» **REQUISITOS DA TAREFA**: Transcreva sem alterações a parte da entrevista sobre teleconsulta pré-anestésica, apresentada a seguir, começando em "LA – A telemedicina" e terminando em "ou riscos envolvidos?".

» **TRECHO DO TEXTO**:
--------------------

LA – A teleconsulta pré-anestésica, conforme está estabelecido nas recomendações da SBA, deve ser restrita a pacientes que não apresentam sintomas nem histórico de doenças crônicas decompensadas ou graves, ou seja, estejam classificados como ASA 1 e 2. Em caso de dúvida, o médico deve encaminhar o paciente para a consulta presencial.
PS – O que muda na avaliação pré-anestésica por telemedicina em relação à presencial?
LA – A alteração mais importante é que muitos pacientes considerados para cirurgias eletivas têm, agora, a possibilidade de realizar uma consulta formal, ainda que remotamente. A modalidade presencial, realizada no ambulatório, impossibilita que muitos pacientes tenham acesso à consulta, principalmente aqueles que habitam em locais remotos e distantes dos estabelecimentos assistenciais de saúde. É evidente que existem problemas. Nosso país é muito desigual e nem todos os pacientes possuem as condições técnicas para que a teleconsulta seja realizada de forma adequada, como equipamentos e conexão à internet

PS – Quais os benefícios no uso da telemedicina na Anestesiologia?
LA – A telemedicina facilita o contato prévio entre o anestesiologista e o paciente, principalmente por dois motivos: o primeiro pela dificuldade de deslocamento ao estabelecimento assistencial de saúde, seja pelo distanciamento, seja pelo custo financeiro envolvido. O segundo motivo é relativo à facilidade para o próprio anestesiologista que, em muitas regiões, não possui um local físico adequado para o atendimento. A dinâmica do trabalho do anestesista, que se desloca entre vários hospitais e diversas equipes cirúrgicas, dificulta a realização da consulta pré-anestésica presencial e o profissional termina por conhecer o paciente apenas na visita pré-anestésica momentos antes da cirurgia, o que não é o ideal.
PS – Há prejuízos ou riscos envolvidos?
LA – Como já me referi anteriormente, há restrições e as recomendações da SBA devem ser seguidas para se evitar problemas. O importante é que o anestesiologista esteja ciente das obrigações e protocolos, e os respeite rigorosamente para que os riscos de uma avaliação inadequada venham a ser os menores possíveis. Em relação aos prejuízos, entendo que a relação médico-paciente na condição remota não é, de forma alguma, a mesma que na modalidade presencial. O contato presencial permite, sem dúvida, uma comunicação mais efetiva. Sabemos que a comunicação verbal é apenas parte da comunicação em sua totalidade. O contato visual, um aperto de mão ou uma simples “mão no ombro” ao final do encontro presencial podem, verdadeiramente, aumentar a confiança entre o paciente e o profissional, muito embora seja possível e aceitável que o profissional responsável pelo ato anestésico seja diferente daquele que realizou a teleconsulta.

--------------------

» **MATERIAL COLETADO**:
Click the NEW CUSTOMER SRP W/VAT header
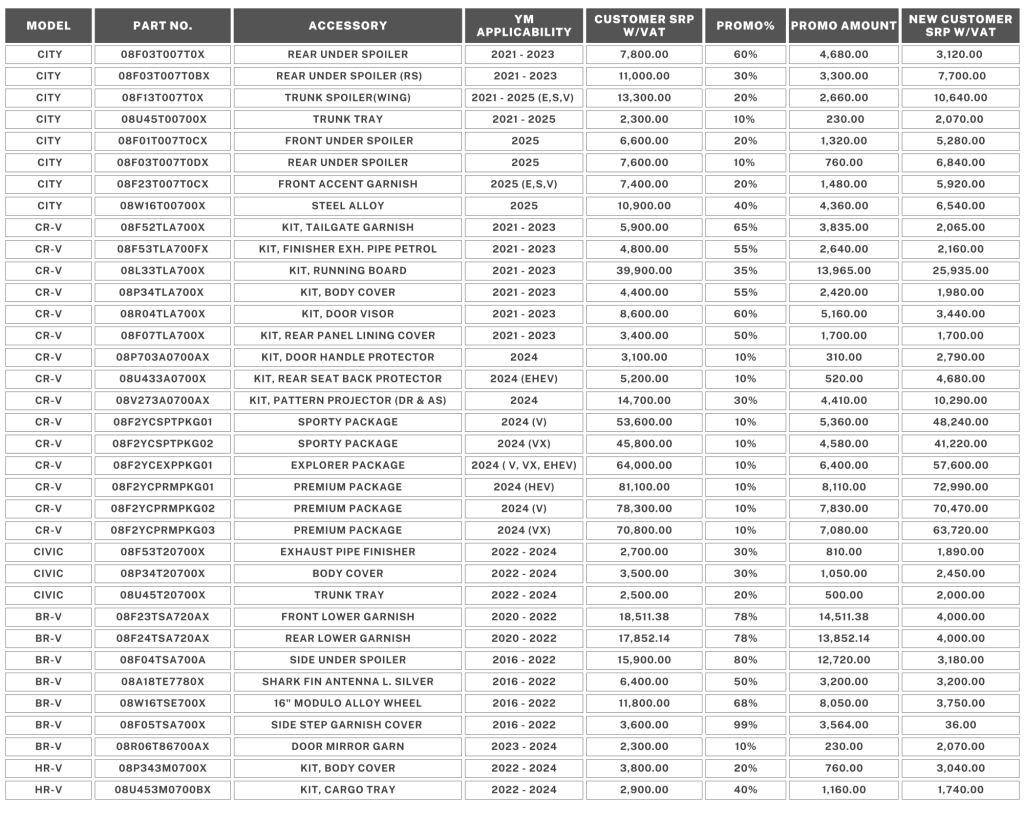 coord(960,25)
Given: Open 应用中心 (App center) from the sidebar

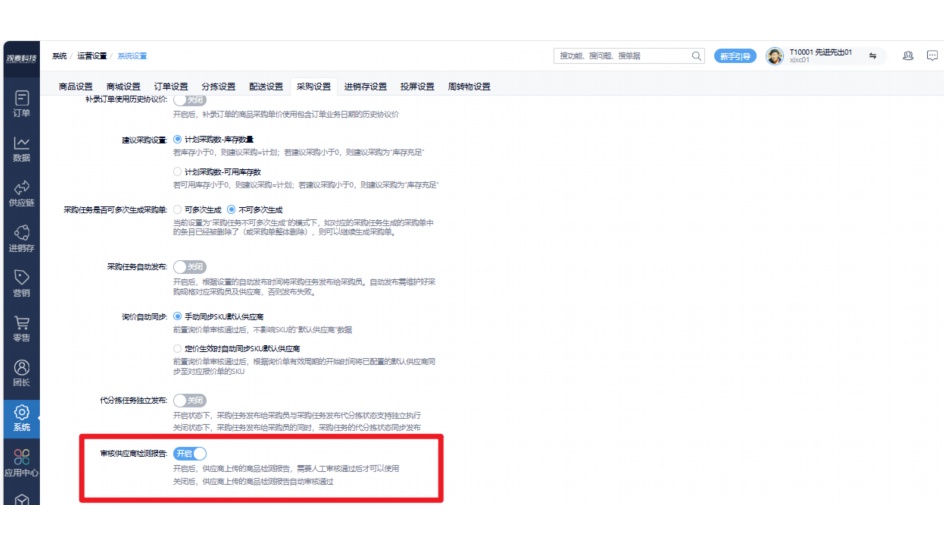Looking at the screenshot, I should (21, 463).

--------------------

» **RESPOSTA A SEGUIR**:
LA – A telemedicina facilita o contato prévio entre o anestesiologista e o paciente, principalmente por dois motivos: o primeiro pela dificuldade de deslocamento ao estabelecimento assistencial de saúde, seja pelo distanciamento, seja pelo custo financeiro envolvido. O segundo motivo é relativo à facilidade para o próprio anestesiologista que, em muitas regiões, não possui um local físico adequado para o atendimento. A dinâmica do trabalho do anestesista, que se desloca entre vários hospitais e diversas equipes cirúrgicas, dificulta a realização da consulta pré-anestésica presencial e o profissional termina por conhecer o paciente apenas na visita pré-anestésica momentos antes da cirurgia, o que não é o ideal.
PS – Há prejuízos ou riscos envolvidos?